迎えた横浜F・マリノスユースとの試合は、「前日に寝られなかったという選手もいた」(中村監督)という公式戦特有の緊張感もあって大苦戦を強いられることとなったが、「出し惜しみせず、最後の笛が鳴るまで戦い抜いてくれた」というサッカーができる喜びをフルに感じさせる敢闘ぶりで、1-0の快勝となった。



トップ昇格を逃す形になった角も「まずサッカーができる幸せを感じているし、落ち込んでいるというより『見てろよ』という想いが強い。

大学へ行くことになったことがマイナスになるとは思わない」と取り組む。

そうやって前向きに取り組めるのも、今季トップチームで活躍するMF安部柊斗のような「大学からプロになって活躍する先輩たち」の存在があるからで、それもまた東京のアカデミーが歴史を刻む中で培ってきた伝統の力と言えるだろう。



大宮アルディージャU18との第2節はその角のスーパーゴールも決まって2-0と快勝を収め、第3節・市立船橋高校とのアウェイマッチは0-0の引き分け。そして流通経済大学付属柏高校との第4節は1-0で勝ち切る試合となった。

「毎試合、異なるタイプの相手と高いレベルで真剣勝負の試合ができている」と中村監督が笑顔で語るように、公式戦のリーグ戦“ならでは”の緊張感の中で「サッカーができる幸せ」を感じる毎日だ。

チームの合い言葉は「プレミアリーグ関東も(年末に予定されている)日本クラブユース選手権(U-18)も全部勝つ」(大森)と明確に定まった。



「普通に考えると、『コロナのせいであまりいい年じゃなかったな』となると思うんですけれど、俺たちはサッカー選手としてまだまだ続いていくわけですし、このコロナだって良い材料になる。ここからのシーズン、普段の年よりも絶対に濃い時間になる」(角)
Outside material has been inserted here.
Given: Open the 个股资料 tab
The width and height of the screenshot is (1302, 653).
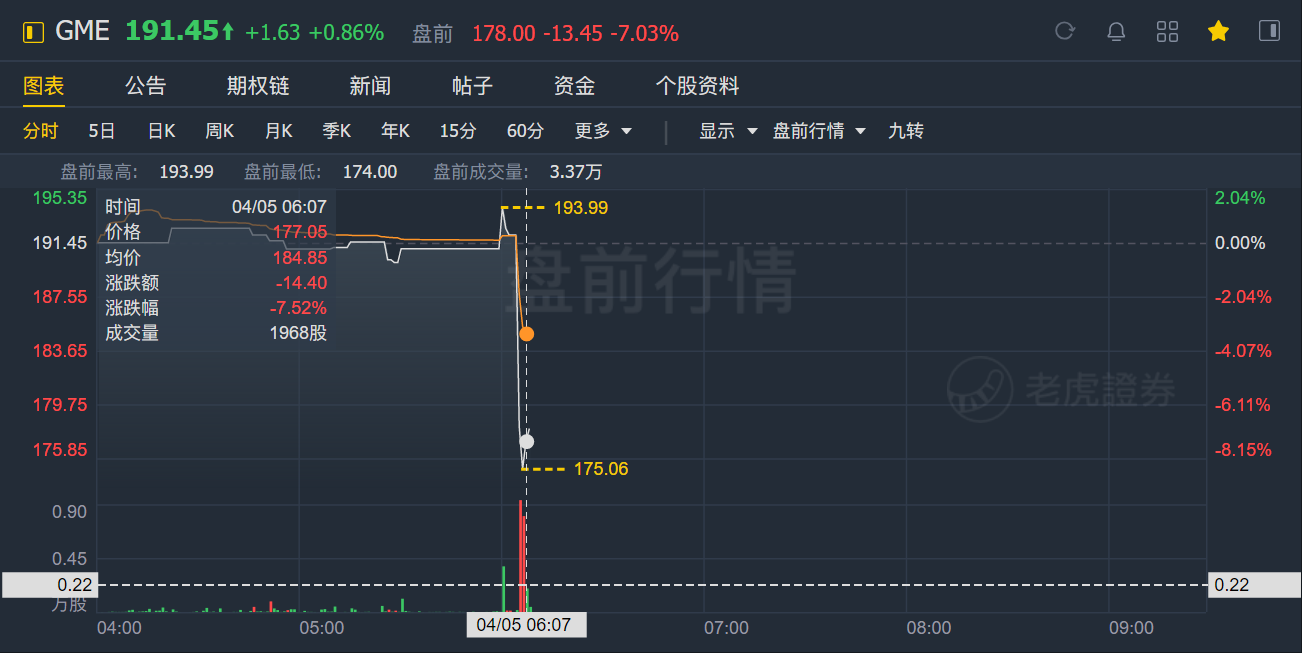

若き青赤戦士、想像もしていなかった困難の中で、仲間とボールを蹴れる喜びを再認識し、新しい歩みを始めている。

まだまだチームとしての課題もあるが、それでも今はその課題を解決するためにトレーニングをし、次の試合にぶつける場がある。「昨年よりも1週間の準備を大切にできるようになった」(常盤)

この繰り返しが、きっと彼らの未来に向けて糧となっていくことだろう。